Most business executives understand by now that strategic decisions are always better when supported by data, and that the more data there is, the better the outcome will be. Unfortunately, in the 90’s and 00’s, after the decimation of BI/MIS capabilities within business departments, the ability of business stakeholders to get the data they needed when they needed it was severely restricted.
Lately, with the advent of Big Data and its promise of cheap and fast access to vast amounts of data, a kind of euphoria has taken hold among business executives: “we are finally going to get what we need when we need it; we just have to wait a bit for IT to get all of the data into our data lake and then: Nirvana!”
There are however several problems with that, which we observe practically everywhere in the industry:
- The technology departments tasked with getting the data into the lakes and making it available don’t fully understand what kind of data the business actually needs to make decisions. The promise of Hadoop (cheaper and faster) makes it very tempting to dump all of the data into the lake, and then make the business accountable for the rest.
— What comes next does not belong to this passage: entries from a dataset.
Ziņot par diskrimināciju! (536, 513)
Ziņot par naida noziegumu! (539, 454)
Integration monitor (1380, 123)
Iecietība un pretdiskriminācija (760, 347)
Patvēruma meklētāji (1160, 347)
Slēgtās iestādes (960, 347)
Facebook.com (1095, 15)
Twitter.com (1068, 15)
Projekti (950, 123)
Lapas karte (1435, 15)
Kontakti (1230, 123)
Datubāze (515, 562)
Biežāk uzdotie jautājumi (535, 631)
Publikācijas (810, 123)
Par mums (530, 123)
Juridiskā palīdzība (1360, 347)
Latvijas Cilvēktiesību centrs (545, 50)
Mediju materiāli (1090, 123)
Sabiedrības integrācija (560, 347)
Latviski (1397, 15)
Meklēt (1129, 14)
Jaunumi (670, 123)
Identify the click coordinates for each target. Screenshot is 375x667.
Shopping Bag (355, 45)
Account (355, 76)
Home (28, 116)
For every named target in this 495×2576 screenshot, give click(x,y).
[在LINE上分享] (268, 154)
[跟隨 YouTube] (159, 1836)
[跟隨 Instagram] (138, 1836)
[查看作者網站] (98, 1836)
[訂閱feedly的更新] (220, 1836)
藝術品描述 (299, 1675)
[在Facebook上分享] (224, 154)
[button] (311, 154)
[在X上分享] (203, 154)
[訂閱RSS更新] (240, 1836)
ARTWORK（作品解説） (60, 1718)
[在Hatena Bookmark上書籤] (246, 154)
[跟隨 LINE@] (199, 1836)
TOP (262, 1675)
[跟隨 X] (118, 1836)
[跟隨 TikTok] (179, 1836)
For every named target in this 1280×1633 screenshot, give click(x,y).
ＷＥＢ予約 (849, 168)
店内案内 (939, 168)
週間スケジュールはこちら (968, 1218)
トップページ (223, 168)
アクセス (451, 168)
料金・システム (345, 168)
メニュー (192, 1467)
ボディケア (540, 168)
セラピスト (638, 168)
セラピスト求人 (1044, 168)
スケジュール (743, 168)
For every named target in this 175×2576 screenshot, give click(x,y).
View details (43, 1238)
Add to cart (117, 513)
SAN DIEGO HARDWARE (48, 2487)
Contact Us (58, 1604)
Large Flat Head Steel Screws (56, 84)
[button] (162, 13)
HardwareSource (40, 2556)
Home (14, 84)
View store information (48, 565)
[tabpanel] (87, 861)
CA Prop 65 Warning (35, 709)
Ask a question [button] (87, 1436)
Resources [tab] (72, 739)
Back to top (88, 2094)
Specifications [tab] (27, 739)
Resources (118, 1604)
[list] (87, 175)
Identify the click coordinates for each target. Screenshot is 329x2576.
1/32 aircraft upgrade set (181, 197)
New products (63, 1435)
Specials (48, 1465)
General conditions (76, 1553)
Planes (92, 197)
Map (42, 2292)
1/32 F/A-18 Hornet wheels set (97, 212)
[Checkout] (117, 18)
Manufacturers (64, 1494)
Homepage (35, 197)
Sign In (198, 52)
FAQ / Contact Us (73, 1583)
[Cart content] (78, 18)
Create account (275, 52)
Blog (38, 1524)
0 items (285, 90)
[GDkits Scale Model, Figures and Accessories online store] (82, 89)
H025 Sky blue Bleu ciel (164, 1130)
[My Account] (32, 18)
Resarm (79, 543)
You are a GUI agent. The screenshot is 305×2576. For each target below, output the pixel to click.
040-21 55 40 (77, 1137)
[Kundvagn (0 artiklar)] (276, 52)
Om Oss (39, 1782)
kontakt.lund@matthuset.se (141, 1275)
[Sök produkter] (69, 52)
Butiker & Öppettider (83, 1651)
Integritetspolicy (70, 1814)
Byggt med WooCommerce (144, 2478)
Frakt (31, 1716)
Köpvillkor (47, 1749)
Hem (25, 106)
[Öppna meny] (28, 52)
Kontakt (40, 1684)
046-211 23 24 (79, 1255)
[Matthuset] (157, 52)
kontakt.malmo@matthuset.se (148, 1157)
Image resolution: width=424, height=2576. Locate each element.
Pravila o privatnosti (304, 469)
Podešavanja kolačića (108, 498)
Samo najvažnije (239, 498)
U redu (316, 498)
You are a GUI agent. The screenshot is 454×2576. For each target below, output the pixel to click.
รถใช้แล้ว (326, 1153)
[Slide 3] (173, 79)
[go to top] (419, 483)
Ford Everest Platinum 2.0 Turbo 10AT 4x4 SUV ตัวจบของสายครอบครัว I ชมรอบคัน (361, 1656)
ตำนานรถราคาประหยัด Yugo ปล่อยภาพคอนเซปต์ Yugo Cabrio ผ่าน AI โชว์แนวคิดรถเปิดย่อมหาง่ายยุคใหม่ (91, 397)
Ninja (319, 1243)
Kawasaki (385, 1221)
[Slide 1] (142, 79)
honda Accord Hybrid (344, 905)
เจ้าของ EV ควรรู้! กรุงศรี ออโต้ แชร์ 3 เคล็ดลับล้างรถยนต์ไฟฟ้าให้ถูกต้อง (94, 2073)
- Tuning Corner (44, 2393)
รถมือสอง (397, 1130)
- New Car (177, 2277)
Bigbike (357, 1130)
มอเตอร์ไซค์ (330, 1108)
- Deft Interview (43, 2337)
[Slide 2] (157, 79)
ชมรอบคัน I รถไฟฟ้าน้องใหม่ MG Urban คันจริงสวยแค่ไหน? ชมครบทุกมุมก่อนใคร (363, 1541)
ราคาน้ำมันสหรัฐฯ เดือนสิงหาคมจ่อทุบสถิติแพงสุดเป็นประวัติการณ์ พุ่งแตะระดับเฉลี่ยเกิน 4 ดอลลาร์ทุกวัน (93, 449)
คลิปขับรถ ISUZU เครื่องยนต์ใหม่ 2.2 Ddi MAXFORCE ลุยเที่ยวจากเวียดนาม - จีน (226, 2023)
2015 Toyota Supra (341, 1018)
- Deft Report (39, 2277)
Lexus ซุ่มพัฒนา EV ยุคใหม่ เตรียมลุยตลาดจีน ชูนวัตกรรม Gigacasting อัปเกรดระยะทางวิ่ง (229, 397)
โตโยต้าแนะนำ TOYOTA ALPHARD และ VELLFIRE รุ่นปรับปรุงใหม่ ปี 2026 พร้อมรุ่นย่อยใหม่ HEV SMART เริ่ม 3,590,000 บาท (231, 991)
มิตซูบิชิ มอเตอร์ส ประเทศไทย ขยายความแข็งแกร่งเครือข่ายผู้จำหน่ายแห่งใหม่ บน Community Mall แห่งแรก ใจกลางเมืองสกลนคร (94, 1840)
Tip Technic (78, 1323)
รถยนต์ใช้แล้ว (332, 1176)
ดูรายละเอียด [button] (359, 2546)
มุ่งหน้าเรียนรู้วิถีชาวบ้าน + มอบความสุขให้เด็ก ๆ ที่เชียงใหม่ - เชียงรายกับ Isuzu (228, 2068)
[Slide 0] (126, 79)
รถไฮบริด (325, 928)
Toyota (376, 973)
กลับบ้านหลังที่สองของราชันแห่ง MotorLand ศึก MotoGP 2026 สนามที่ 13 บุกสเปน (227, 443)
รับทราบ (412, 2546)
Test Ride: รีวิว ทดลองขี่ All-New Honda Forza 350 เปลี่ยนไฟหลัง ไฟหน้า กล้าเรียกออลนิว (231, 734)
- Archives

The business, however, has neither the capability nor the capacity to provide Technology with clear answers with respect to data needs, metadata, data quality rules, and such, as all of these require specialized skills and expertise.
- Business departments everywhere are currently building up their advanced analytics capabilities by hiring data scientists and unleashing them on whatever data is already available in their data lakes. However, as mentioned above, that data is currently not well understood in terms of metadata and data quality. Building up repeatable data science processes without taking metadata and data quality into account will only get the business into painfully familiar territory – lots of answers that nobody can trust.
- The impact the new technology on existing business processes has yet to be fully assessed and appreciated. Hadoop and advanced analytics provide the business with amazing capabilities, but these capabilities may not be fully adopted (even if done properly) unless the business processes change to accommodate them.
In essence, everything we observe happening now with Hadoop and Data Science we’ve already seen before – in 80’s and 90’s with Data Warehousing and BI.
The hope is that we’ve learned the lessons of history.